Tasks:
1. Extract the passage of the financial literacy paper from "The Costs of" to "personal finance education." word for word.
2. Copy the listing verbatim from the line with "1568x765 pixels. At" through its final line, leaving out the pictures.

Document excerpt:

Financial Literacy Education Research Paper
- Length: 5 pages
- Sources: 2
- Subject: Economics
- Type: Research Paper
- Paper: #90157279
Excerpt from Research Paper :
Basic financial literacy is sorely lacking in today's America, and the results affect us all. For some, basic financial literacy is a personal issue, and it is that, but it is also a social issue because high debt levels affect everybody when they contribute to economic volatility. Malcolm (2013) notes that the standards of education in money management tend to be low, which leads people with incoherent savings plans. This is turn has them avoid saving altogether, instead spending on immediately desires. The result is that American is a nation of debtors. We all joke about owing money to the Chinese, but the sad reality is that most people owe money, and of those most have no real plan to deal with that debt. It's a ticking economic time bomb, and we need to resolve this issue. The time has come to bring financial literacy to the fore. It is an easy issue to solve. Even adults can learn the basics of financial literacy. But in the school system, where we have the most control, is the place were standards need to be developed and instituted that will leave Americans with a consistently high level of financial management.
The Costs of Poor Financial Literacy
The concept of financial literacy is typically understood as relating to personal finance (Investopedia, 2014), not an understanding of, say, the Black-Scholes Option Pricing Model. This isn't about Wall Street, but about Main Street. Personal finance is one of the topics that covers most of what we do in life, and yet for reason most schools do not teach it. At the risk of sounding glib, it's a lot more important to understand how a mortgage works than it is to memorize all the vice-presidents. People joke about not using the math they learned in high school all the time and quite frankly this begs the question of why weren't they learning something that would be useful? Why weren't they learning the math they would use -- a personal finance education.
The level of financial literacy is very low in America. In a 2012 study, a survey of adults was asked five questions and 61% scored three or lower -- and they were not complex questions (Malcolm, 2013). Where financial literacy is part of the curriculum, such as in Illinois, there are no standards or the standards are not enforced, leading to more financial literacy problems (Malcolm, 2013).
The result is that people often have little concept about things like debt. So you have young people who get deep into debt very early in their lives. 20-somethings average about $45,000 in debt, which can include student loans and mortgages, but part of the problem is that they do not necessary make good investments with their education or even their home-buying. These are some of the biggest purchases a person can make, and they end up going into the purchase having little concept of the financial ramifications (Malcolm, 2012).

Listing for locating described items:
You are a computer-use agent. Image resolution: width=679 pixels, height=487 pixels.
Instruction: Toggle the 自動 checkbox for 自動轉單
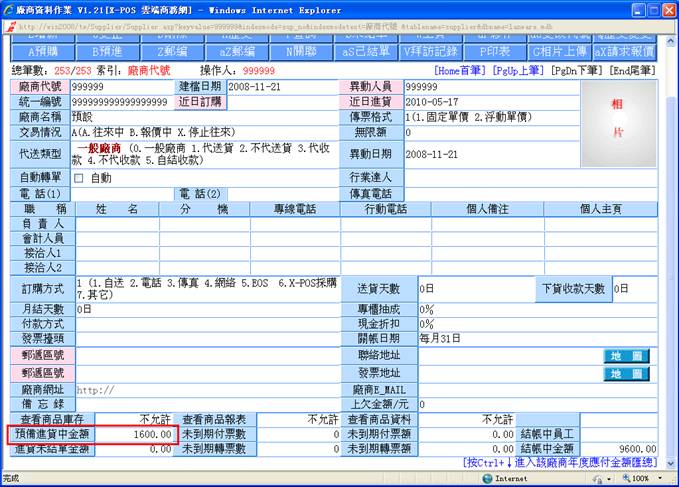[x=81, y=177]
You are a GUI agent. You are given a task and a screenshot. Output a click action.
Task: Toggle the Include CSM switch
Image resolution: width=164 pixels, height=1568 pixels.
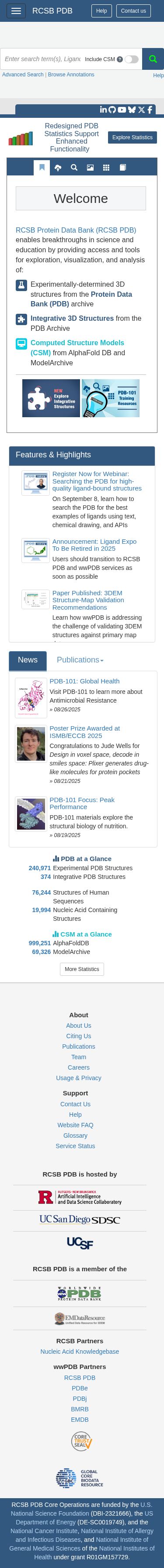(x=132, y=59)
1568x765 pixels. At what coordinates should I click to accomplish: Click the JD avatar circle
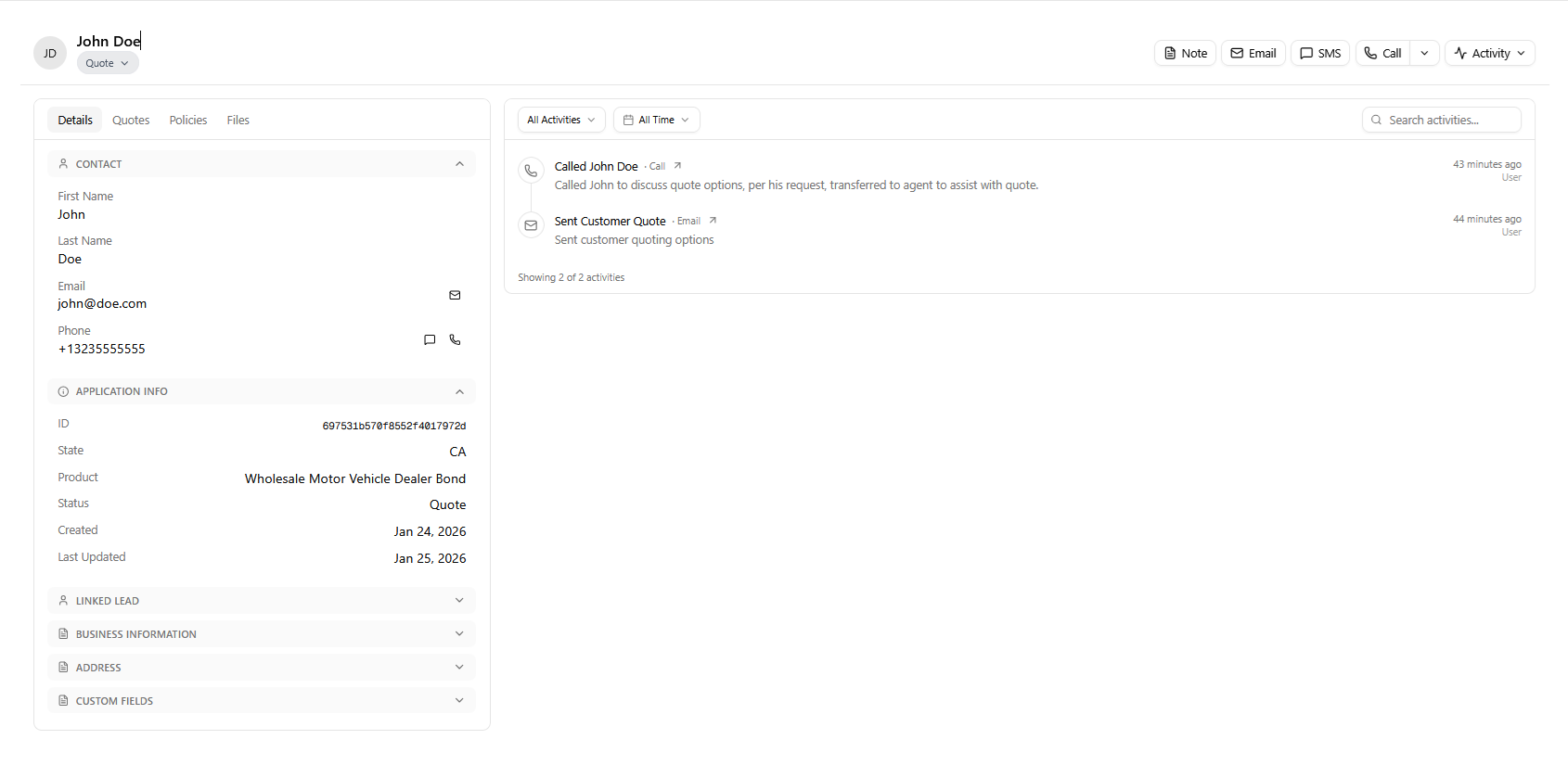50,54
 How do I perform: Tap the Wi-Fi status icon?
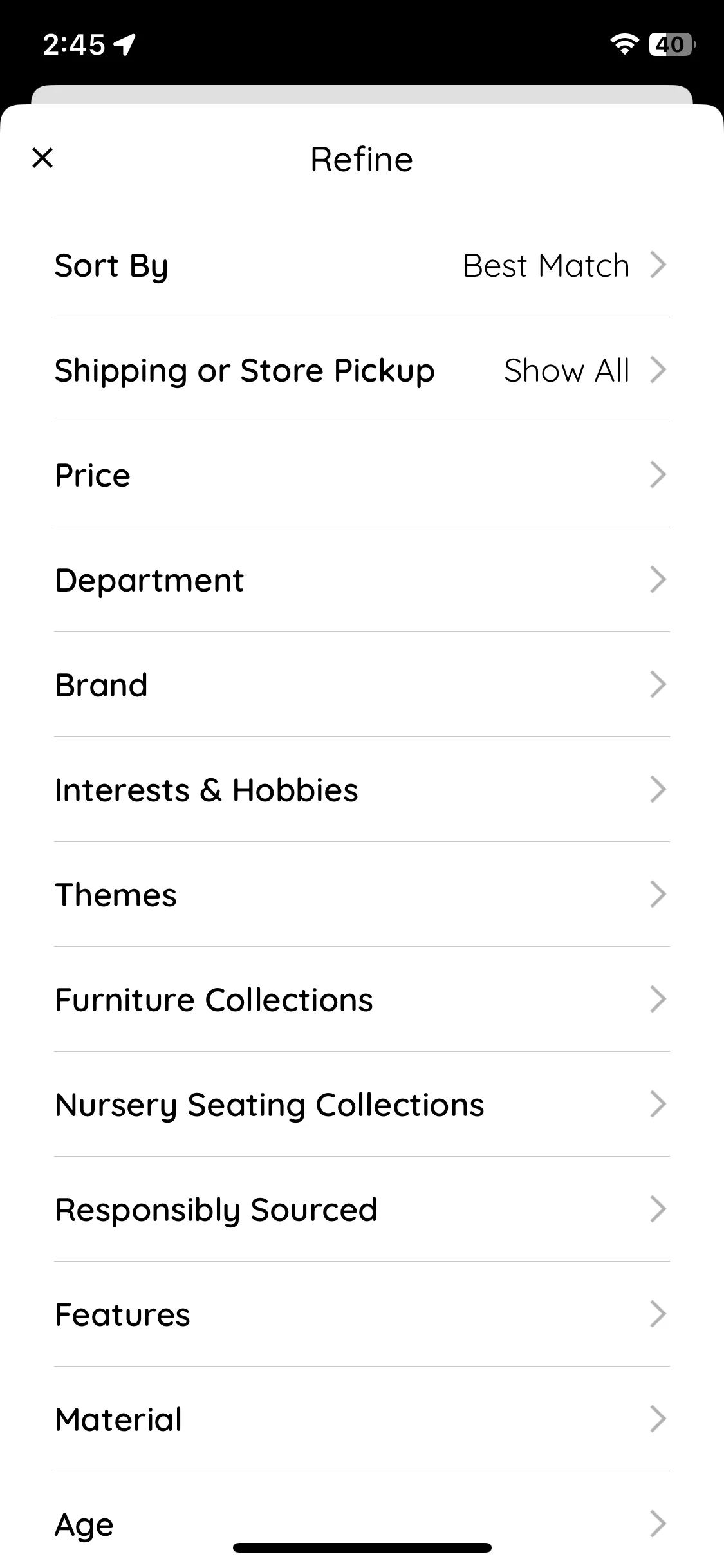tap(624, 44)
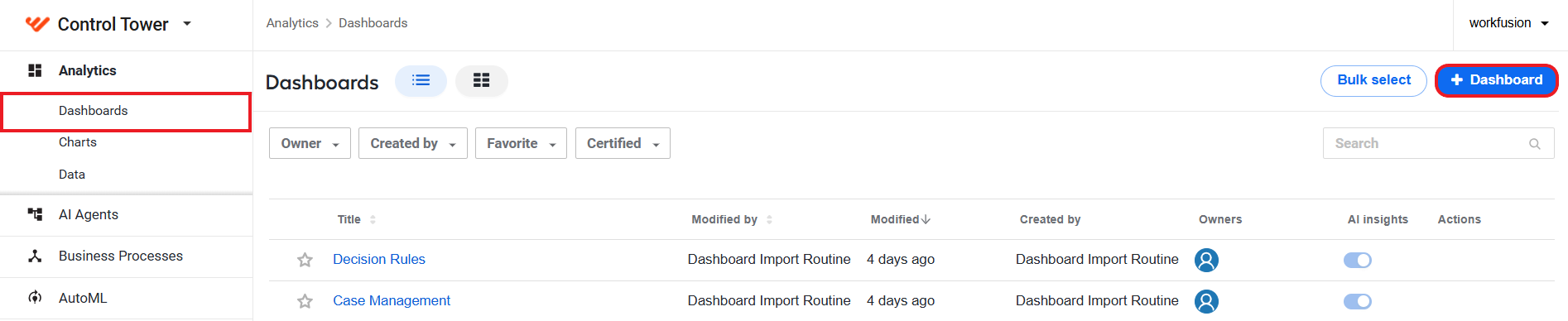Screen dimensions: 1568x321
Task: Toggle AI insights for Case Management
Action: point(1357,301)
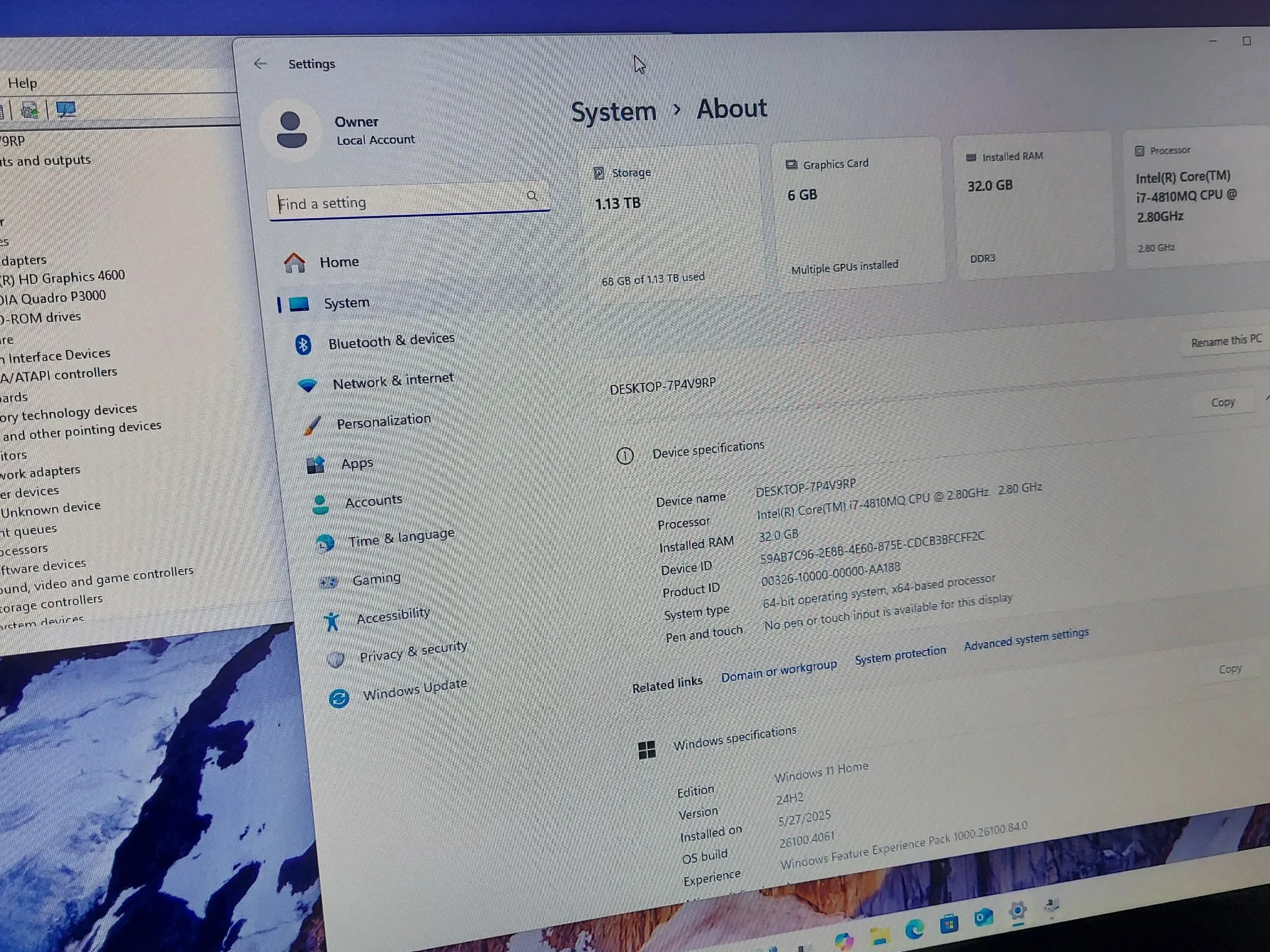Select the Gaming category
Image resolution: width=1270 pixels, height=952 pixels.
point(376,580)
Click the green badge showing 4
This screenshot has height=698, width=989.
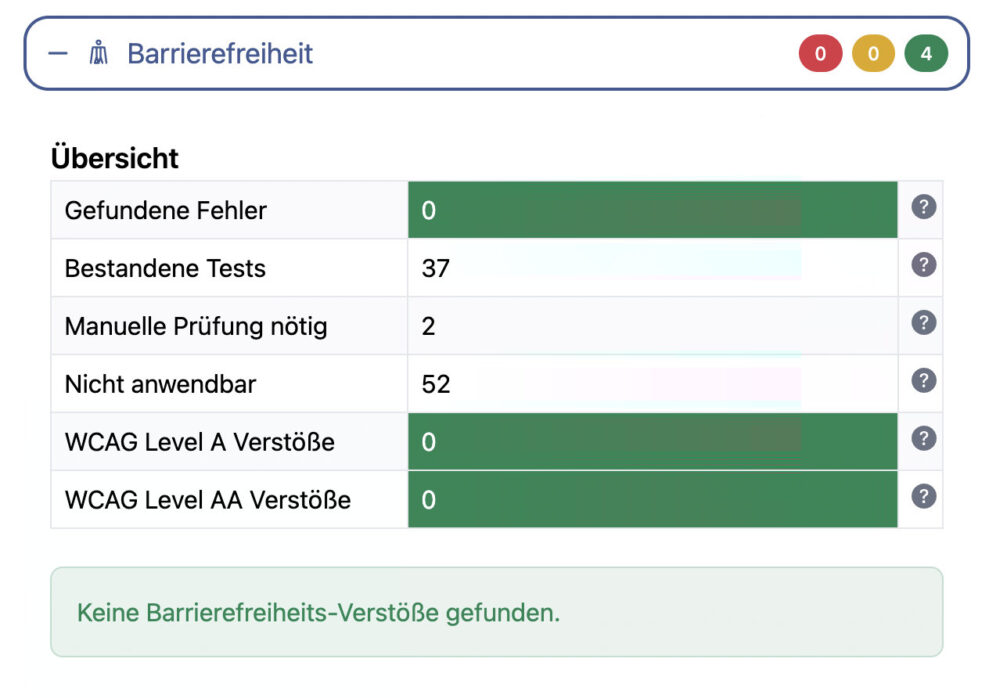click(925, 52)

Task-by-task results:
1.
The Costs of Poor Financial Literacy
The concept of financial literacy is typically understood as relating to personal finance (Investopedia, 2014), not an understanding of, say, the Black-Scholes Option Pricing Model. This isn't about Wall Street, but about Main Street. Personal finance is one of the topics that covers most of what we do in life, and yet for reason most schools do not teach it. At the risk of sounding glib, it's a lot more important to understand how a mortgage works than it is to memorize all the vice-presidents. People joke about not using the math they learned in high school all the time and quite frankly this begs the question of why weren't they learning something that would be useful? Why weren't they learning the math they would use -- a personal finance education.

2.
1568x765 pixels. At what coordinates should I click to accomplish: Click the JD avatar circle
50,54
 How do I perform: Tap the Wi-Fi status icon?
tap(624, 44)
Screen dimensions: 1568x321
Task: Toggle AI insights for Case Management
Action: point(1357,301)
Select the Gaming category
Image resolution: width=1270 pixels, height=952 pixels.
point(376,580)
Click the green badge showing 4
This screenshot has height=698, width=989.
click(925, 52)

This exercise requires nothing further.